* YOUR OBJECTIVE: Copy the lines from the one that contains "This screenshot has" through the one that contains "Action: (347, 194)", keeping their wording and order unchanged. Include both of those lines and nothing outside them.

* MATERIAL SUPPLIED:
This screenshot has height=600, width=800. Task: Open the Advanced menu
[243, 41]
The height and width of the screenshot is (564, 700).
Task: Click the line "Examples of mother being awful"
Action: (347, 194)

...

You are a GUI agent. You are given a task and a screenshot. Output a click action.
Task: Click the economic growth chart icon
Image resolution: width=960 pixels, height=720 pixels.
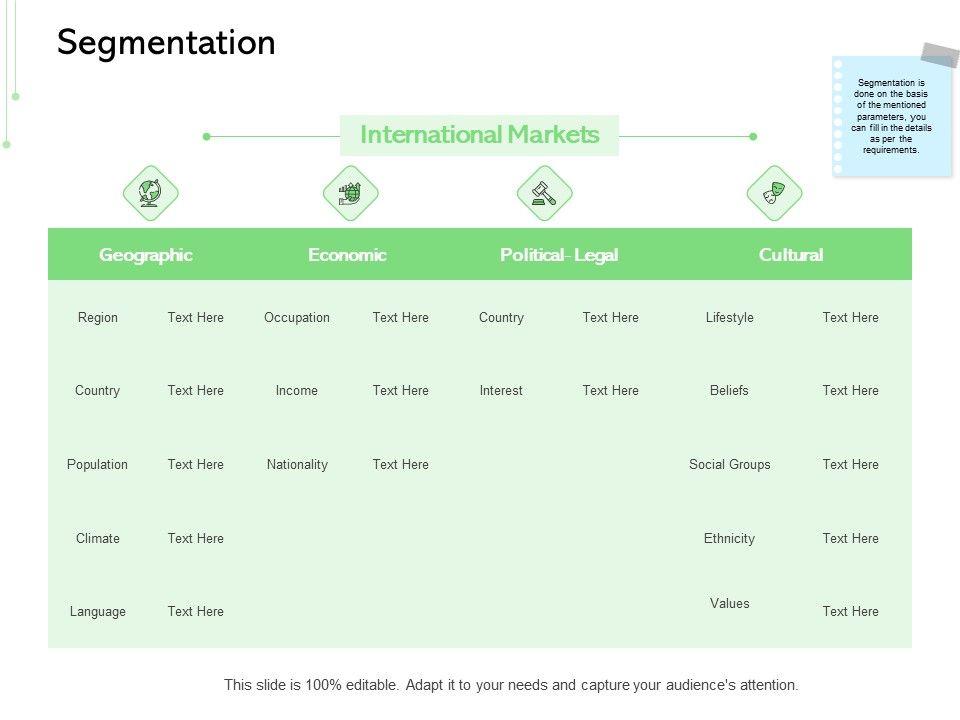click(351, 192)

--

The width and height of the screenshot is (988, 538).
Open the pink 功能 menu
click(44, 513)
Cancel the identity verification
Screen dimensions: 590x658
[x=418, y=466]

* THE OUTPUT:
This screenshot has height=600, width=800. Task: Open the Advanced menu
[243, 41]
The height and width of the screenshot is (564, 700).
Task: Click the line "Examples of mother being awful"
Action: (347, 194)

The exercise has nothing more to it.